Records excerpted from a collection
◆ ◆ ◆ ◆ ◆
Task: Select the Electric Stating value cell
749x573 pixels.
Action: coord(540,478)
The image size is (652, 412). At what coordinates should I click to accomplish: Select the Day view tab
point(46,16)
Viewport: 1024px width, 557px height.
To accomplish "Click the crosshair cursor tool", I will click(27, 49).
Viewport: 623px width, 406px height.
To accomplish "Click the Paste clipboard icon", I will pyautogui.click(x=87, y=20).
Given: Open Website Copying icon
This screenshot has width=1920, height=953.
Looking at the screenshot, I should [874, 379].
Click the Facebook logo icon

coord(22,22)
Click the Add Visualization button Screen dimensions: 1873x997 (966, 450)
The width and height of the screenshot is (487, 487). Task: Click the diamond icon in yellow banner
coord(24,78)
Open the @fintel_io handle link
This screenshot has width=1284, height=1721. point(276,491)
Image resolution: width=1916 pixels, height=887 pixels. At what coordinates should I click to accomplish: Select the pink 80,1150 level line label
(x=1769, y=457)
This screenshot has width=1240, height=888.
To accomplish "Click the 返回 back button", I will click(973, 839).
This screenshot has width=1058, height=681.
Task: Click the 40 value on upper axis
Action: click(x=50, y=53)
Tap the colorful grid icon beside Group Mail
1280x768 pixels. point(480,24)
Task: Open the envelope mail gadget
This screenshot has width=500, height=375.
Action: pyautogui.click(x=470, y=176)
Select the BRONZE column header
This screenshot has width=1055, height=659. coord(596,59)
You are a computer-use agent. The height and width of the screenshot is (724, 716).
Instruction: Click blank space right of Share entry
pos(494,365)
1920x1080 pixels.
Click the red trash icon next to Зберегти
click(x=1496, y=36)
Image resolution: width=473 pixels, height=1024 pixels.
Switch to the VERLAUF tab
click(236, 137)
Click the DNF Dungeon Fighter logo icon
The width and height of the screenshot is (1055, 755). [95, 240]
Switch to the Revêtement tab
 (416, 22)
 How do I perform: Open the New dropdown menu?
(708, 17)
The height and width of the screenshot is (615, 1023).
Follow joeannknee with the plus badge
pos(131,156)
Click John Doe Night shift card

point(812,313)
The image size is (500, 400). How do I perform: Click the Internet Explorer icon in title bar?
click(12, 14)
◆ ◆ ◆ ◆ ◆
### TRY IT
Return only those lines that run from the one containing "The height and width of the screenshot is (615, 1023)." through the end of the entries, keeping each exactly as written.

### YOUR SOLUTION
The height and width of the screenshot is (615, 1023).
Follow joeannknee with the plus badge
pos(131,156)
Click John Doe Night shift card

point(812,313)
The image size is (500, 400). How do I perform: Click the Internet Explorer icon in title bar?
click(12, 14)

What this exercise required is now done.